(Pixel coordinate grounding data)
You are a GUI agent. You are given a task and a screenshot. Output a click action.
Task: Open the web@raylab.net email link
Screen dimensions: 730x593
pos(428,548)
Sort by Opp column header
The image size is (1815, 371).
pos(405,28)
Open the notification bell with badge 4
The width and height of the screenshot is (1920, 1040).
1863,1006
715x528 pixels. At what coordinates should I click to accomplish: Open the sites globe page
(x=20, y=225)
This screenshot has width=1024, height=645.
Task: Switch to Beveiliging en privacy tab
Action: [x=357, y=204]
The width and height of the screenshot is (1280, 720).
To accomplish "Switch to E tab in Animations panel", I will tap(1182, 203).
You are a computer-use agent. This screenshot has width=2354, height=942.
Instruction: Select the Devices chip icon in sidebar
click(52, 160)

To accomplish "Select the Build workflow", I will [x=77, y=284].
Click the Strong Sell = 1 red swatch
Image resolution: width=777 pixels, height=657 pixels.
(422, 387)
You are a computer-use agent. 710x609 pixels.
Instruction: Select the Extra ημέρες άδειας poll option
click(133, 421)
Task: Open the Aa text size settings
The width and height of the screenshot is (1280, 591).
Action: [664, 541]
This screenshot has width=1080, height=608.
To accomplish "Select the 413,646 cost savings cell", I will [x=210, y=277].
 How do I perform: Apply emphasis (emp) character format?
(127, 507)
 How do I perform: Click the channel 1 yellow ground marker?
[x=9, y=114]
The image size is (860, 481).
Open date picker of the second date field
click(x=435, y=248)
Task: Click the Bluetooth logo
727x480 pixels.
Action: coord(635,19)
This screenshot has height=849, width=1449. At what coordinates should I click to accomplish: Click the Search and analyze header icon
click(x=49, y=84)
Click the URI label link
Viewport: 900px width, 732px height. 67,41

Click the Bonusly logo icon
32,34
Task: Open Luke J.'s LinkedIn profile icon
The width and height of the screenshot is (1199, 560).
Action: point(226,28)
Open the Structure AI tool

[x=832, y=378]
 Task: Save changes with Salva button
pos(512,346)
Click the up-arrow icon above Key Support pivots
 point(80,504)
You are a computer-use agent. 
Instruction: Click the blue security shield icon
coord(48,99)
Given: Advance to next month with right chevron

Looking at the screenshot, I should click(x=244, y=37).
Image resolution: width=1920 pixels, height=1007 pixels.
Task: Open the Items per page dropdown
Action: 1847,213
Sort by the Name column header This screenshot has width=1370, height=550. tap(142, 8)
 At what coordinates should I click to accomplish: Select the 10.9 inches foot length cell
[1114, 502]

- [WORK REQUEST]: Repeat word for word each line from the one with "Task: Click the Bluetooth logo" to the end of the records above, inclusive.

- [THE COMPLETED TASK]:
Task: Click the Bluetooth logo
727x480 pixels.
Action: coord(635,19)
This screenshot has height=849, width=1449. At what coordinates should I click to accomplish: Click the Search and analyze header icon
click(x=49, y=84)
Click the URI label link
Viewport: 900px width, 732px height. 67,41

Click the Bonusly logo icon
32,34
Task: Open Luke J.'s LinkedIn profile icon
The width and height of the screenshot is (1199, 560).
Action: point(226,28)
Open the Structure AI tool

[x=832, y=378]
 Task: Save changes with Salva button
pos(512,346)
Click the up-arrow icon above Key Support pivots
 point(80,504)
You are a computer-use agent. 
Instruction: Click the blue security shield icon
coord(48,99)
Given: Advance to next month with right chevron

Looking at the screenshot, I should click(x=244, y=37).
Image resolution: width=1920 pixels, height=1007 pixels.
Task: Open the Items per page dropdown
Action: 1847,213
Sort by the Name column header This screenshot has width=1370, height=550. tap(142, 8)
 At what coordinates should I click to accomplish: Select the 10.9 inches foot length cell
[1114, 502]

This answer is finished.